» Your instructions: Look through the entries. Copy each line that has the word "agent".

....

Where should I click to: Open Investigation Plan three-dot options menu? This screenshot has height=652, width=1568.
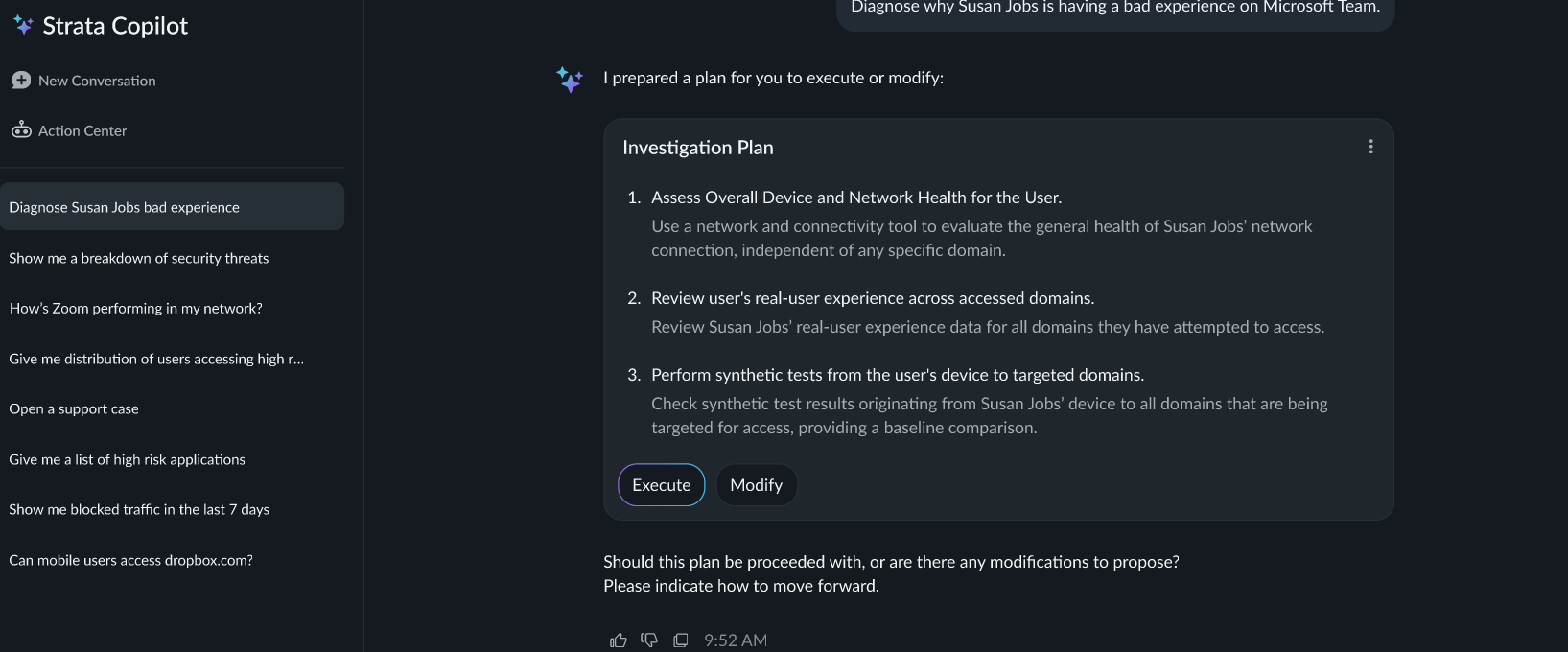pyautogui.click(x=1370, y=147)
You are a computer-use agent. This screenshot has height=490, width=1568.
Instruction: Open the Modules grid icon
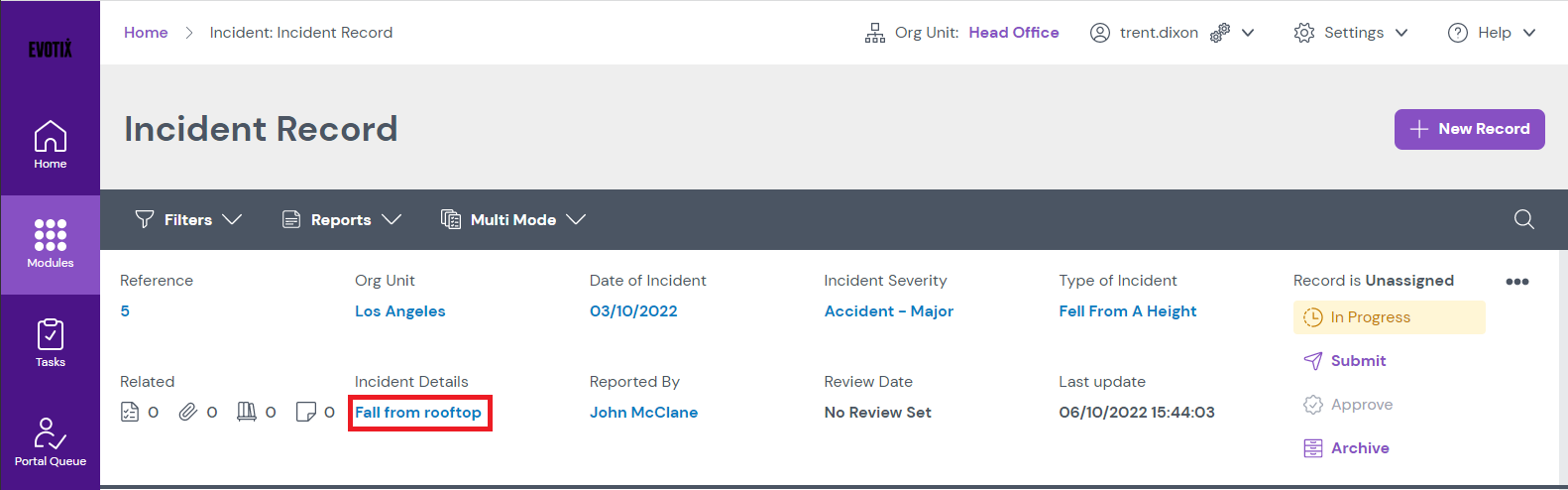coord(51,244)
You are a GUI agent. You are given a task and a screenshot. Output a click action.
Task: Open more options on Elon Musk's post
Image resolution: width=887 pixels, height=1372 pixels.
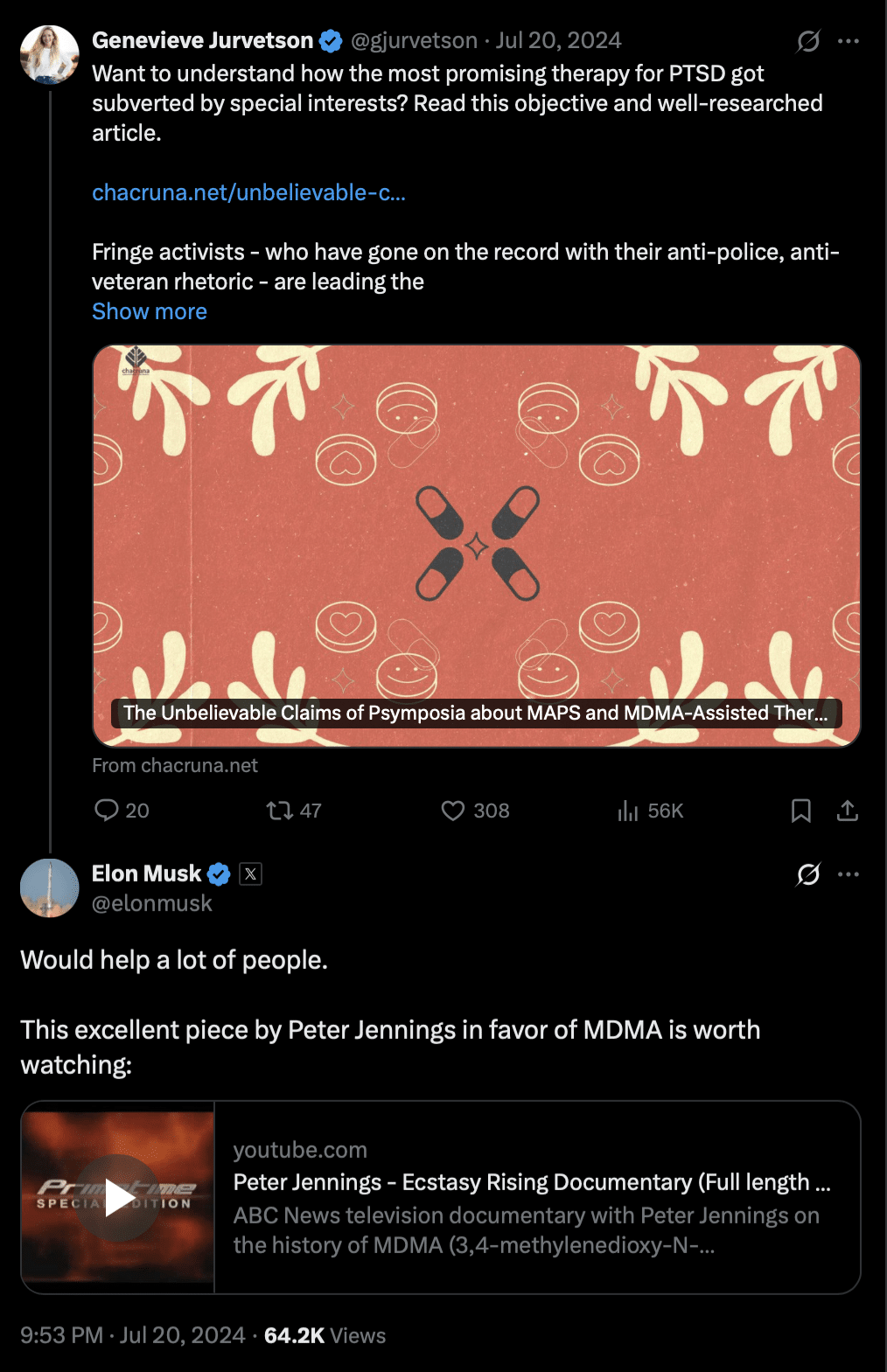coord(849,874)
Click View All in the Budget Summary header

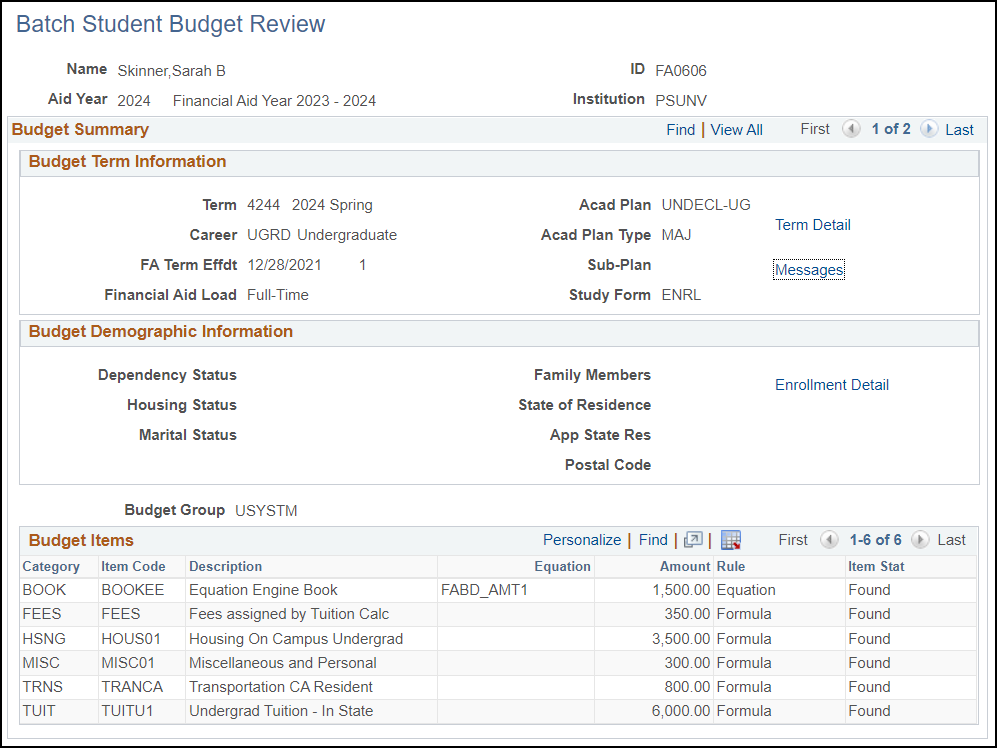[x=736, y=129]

....

» Your solution:
You are a computer-use agent. This screenshot has height=490, width=1568.
You are a GUI agent. You are given a task and a screenshot. Output a click action.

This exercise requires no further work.